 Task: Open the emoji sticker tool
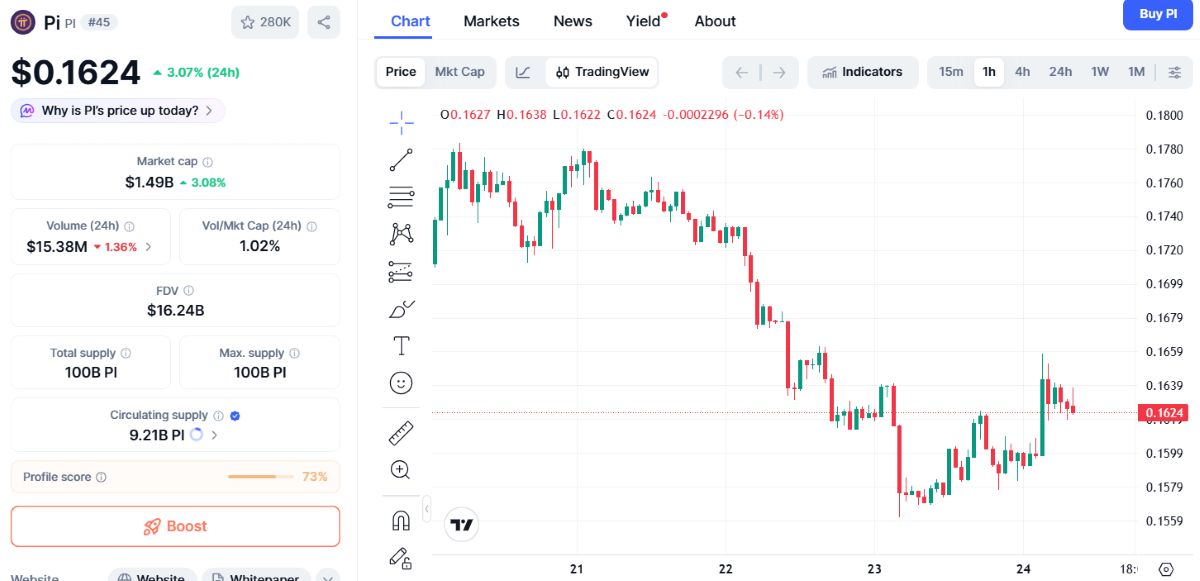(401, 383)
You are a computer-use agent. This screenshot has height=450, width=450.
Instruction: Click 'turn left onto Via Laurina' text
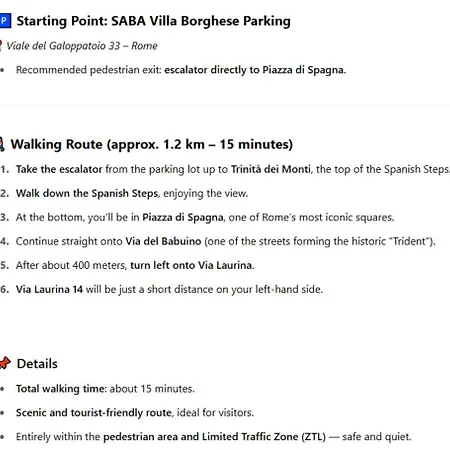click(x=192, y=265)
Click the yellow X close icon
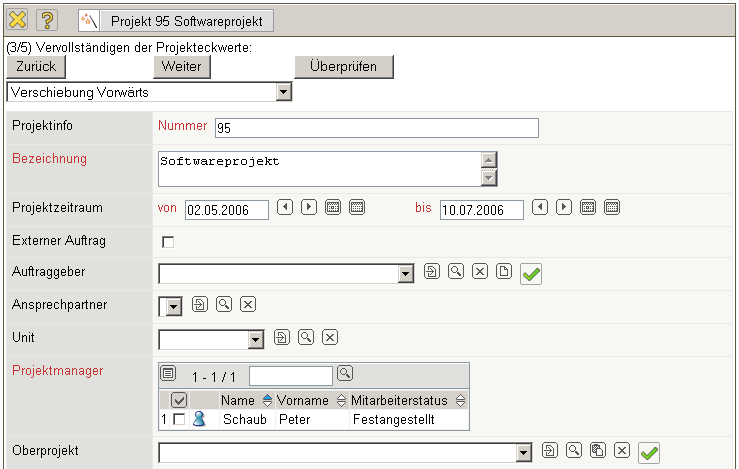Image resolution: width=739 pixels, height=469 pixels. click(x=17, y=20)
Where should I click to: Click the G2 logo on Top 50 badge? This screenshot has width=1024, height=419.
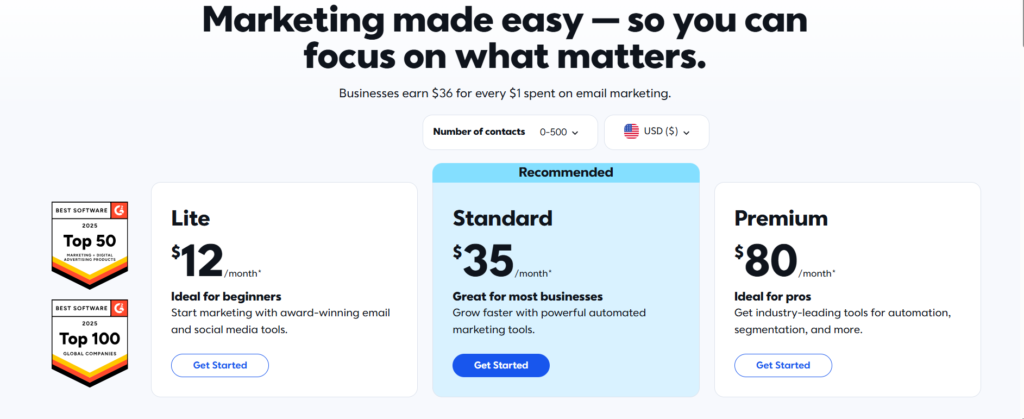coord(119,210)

════════

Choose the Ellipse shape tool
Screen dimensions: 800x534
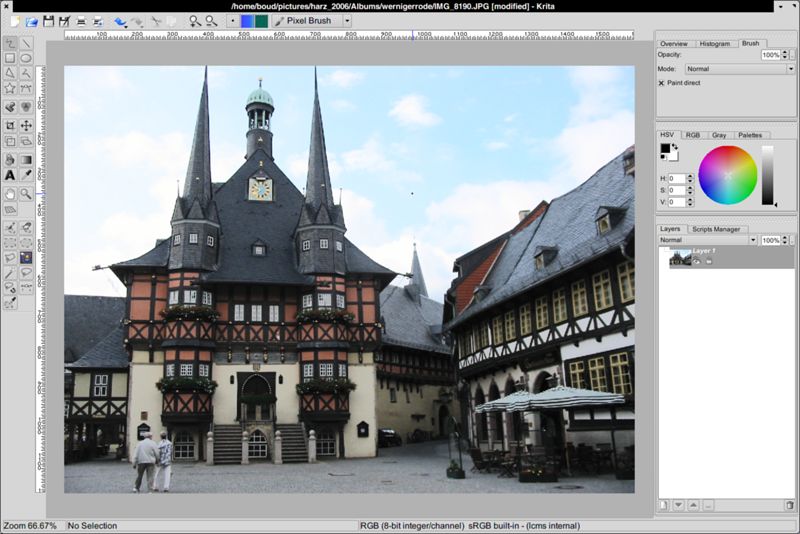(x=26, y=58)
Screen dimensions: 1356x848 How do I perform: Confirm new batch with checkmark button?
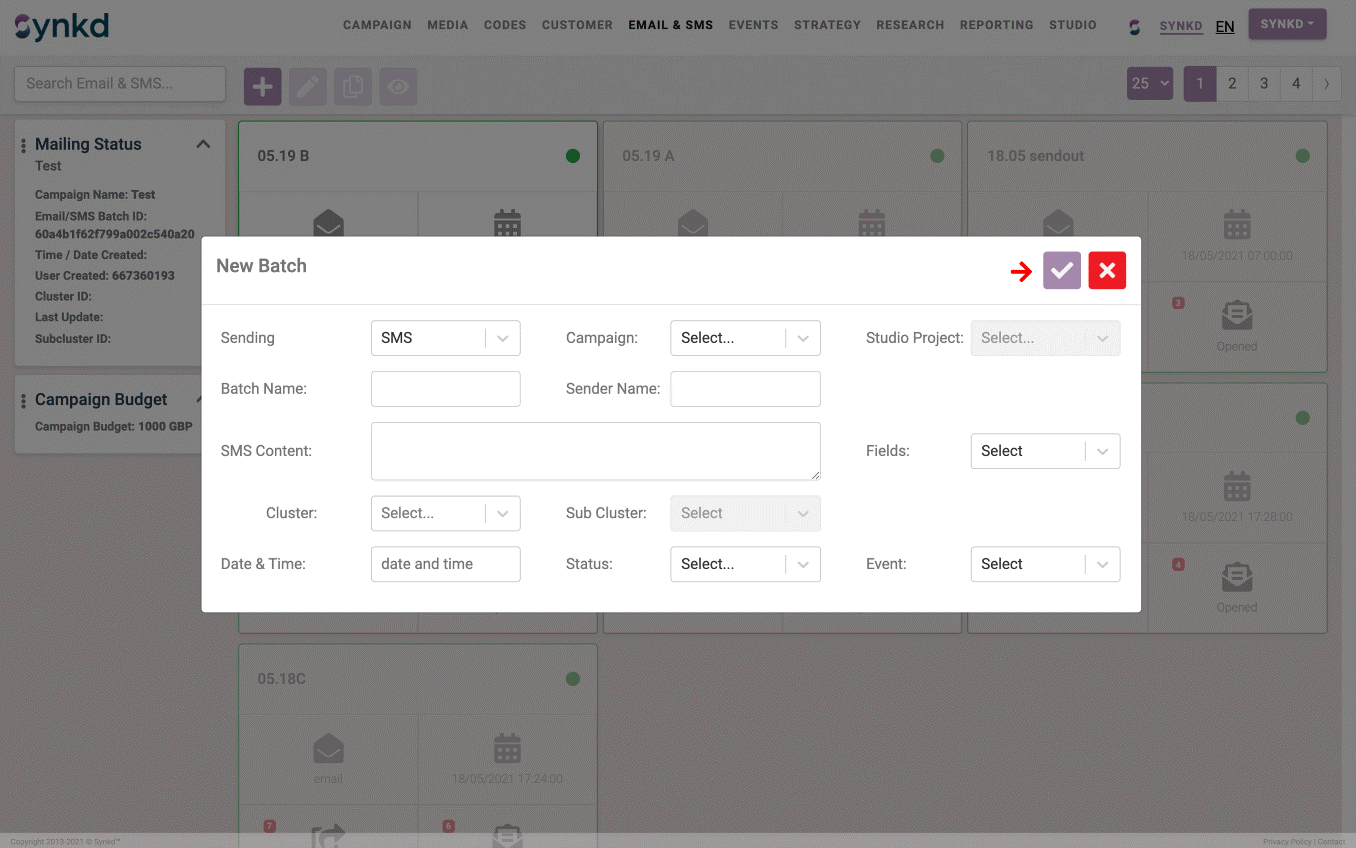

════════

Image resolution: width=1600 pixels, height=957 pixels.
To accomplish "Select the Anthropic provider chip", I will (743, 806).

════════

Exercise aim
Reproduce, word for word, everything in the listing above from the line containing "Choose the Ellipse shape tool" down to the line containing "Screen dimensions: 1356x848", both of them included. No pictures.

Solution
Choose the Ellipse shape tool
Screen dimensions: 800x534
(x=26, y=58)
Screen dimensions: 1356x848 How do I perform: Confirm new batch with checkmark button?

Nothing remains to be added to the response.